В центре села стоял богатый дом, срубленный «в лапу». Восемнадцать венцов из полуаршинных бревен, охлупень с диковинным коньком, опустившим конскую голову книзу, словно конь-работяга тянул с большим напряжением тяжелый воз, узорчатая причелина, украшенная кружевной резьбой, замысловатые наличники, глухой забор с царскими воротами выделяли дом среди соседних, вросших в землю, срубленных «в обло» неуклюжих избенок. Это дом зажиточного хозяина Дмитрия Степановича Дремова.
Звякнув кольцом калитки, громко простучав каблучками сапожек по тротуару и ступенькам высокого крыльца, в дом вбежала девушка.
— Кто проспал в пасху заутреню, того завтра водой окатим, — защебетала она, видя, что обитатели дома еще не собираются в церковь.

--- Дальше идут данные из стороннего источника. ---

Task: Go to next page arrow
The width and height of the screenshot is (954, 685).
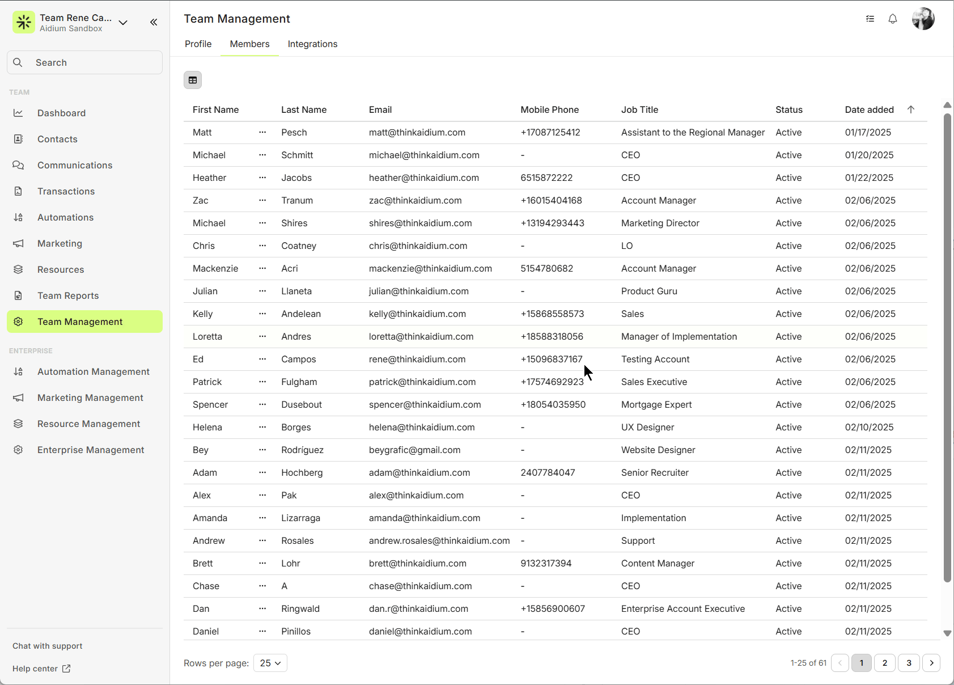Action: point(931,663)
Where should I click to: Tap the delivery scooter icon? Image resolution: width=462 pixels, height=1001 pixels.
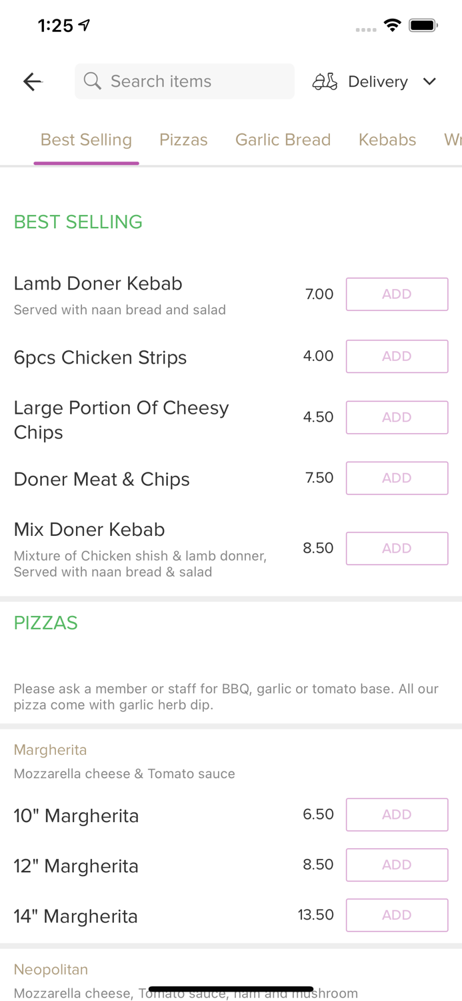(325, 81)
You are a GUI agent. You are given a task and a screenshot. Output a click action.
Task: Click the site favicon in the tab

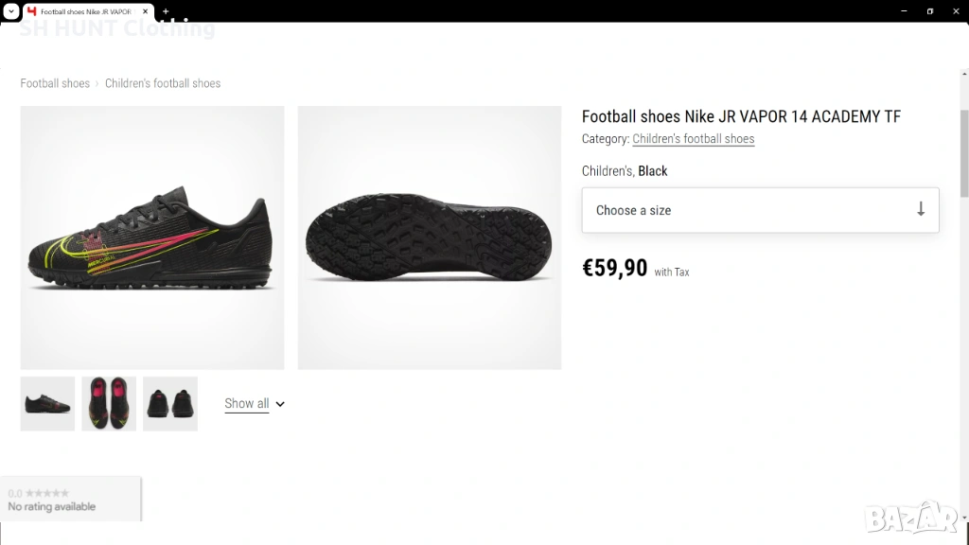[x=32, y=11]
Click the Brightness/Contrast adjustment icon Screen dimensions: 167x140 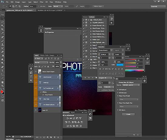point(67,118)
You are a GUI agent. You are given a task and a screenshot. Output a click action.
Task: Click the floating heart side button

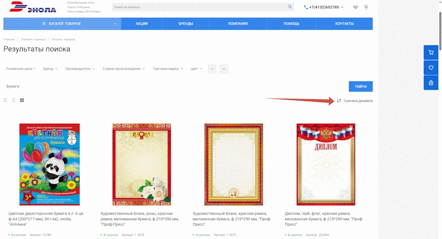pyautogui.click(x=431, y=67)
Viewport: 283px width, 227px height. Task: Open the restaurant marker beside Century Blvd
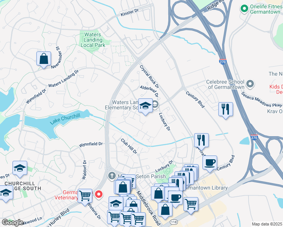tap(225, 110)
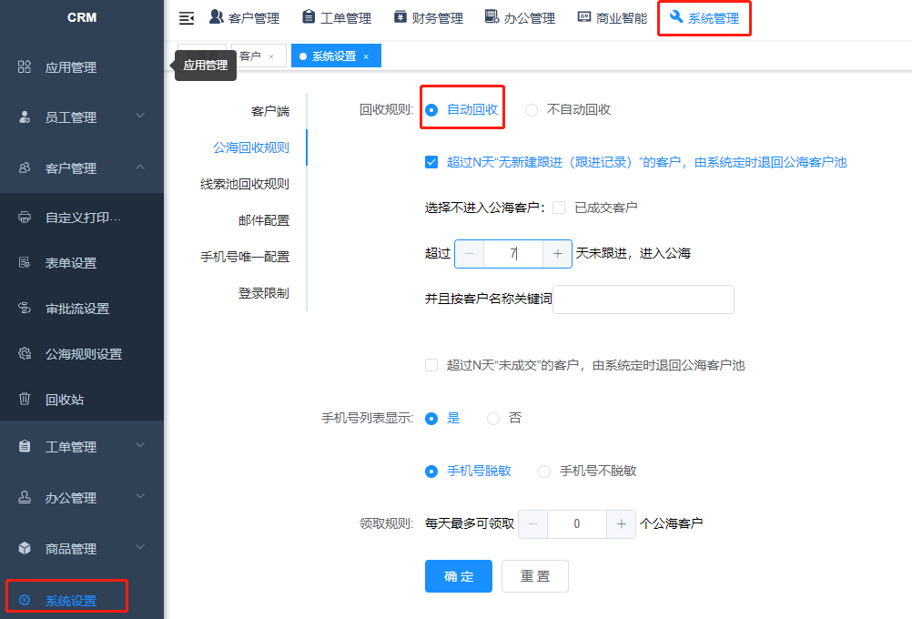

Два дюжих парня, сидевшие с опущенными головами в передней на скамейке, даже не подняли на нее глаз. Из боковушки вышла хозяйка дома. Девушка не узнала ее. Прежде статная, высокая, моложавая, несмотря на немолодые годы, она впервые согнулась, будто пригнетенная к земле тяжелой ношей.
— Ты, Дунюшка? — с нежностью и болью в голосе поприветствовала она девушку. — Наказал нас господь бог в Христов день, кормилец наш, Дмитрий Степанович, преставляется…
Девушка схватила рукой конец платка и вместе с пальцем закусила его острыми зубками.
— А-а-а, — послышался ее приглушенный стон.